OhioHealth Neurologist Weighs in on What Happens, How to Treat

Migraines can impact someone's life. So much so, it can bring that life to a halt, and several times a day. For neurologists, figuring out what is happening, what is causing the migraines in the first place can be a challenge. The triggers can differ vastly from patient to patient.

"What sets migraines, chronic or not, apart from headaches caused by allergies, viruses, and other conditions is where the pain shows up and what it feels like," says Geoffrey Eubank, MD, system medical chief of general neurology at OhioHealth Neuroscience.

What sets migraines apart from a headache is the severity and frequency that the person suffers from the problems.  In many cases, it can cause a person to not be able to handle noises, conversations, lights, and more.

"Typically, migraine pain is on one side of the head, but it can be on both sides, and it can be in the front of the head or even the face, Eubank says. "That can make it confusing for sufferers, who often confuse migraines with sinus headaches."

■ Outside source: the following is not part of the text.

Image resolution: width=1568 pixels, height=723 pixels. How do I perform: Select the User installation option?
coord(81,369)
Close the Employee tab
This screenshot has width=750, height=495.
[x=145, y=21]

As for causes, there can be many. They can be hard to predict, hard to pinpoint, and difficult to know how to turn them off.

“There definitely appears to be genetic influences the predispose some people to migraines, and there are many environmental triggers,” Dr. Eubank says. “Ultimately, it appears there may be an imbalance of serotonin in people with migraines and drops in serotonin levels seem to occur before migraine happens. This causes the release of other neurochemicals within the brainstem that ultimately triggers the headache and many of the other symptoms that occur during migraine.”

Experts say there are options for treatments that can include pharmacedicals, congnitive therapy, and biofeedback.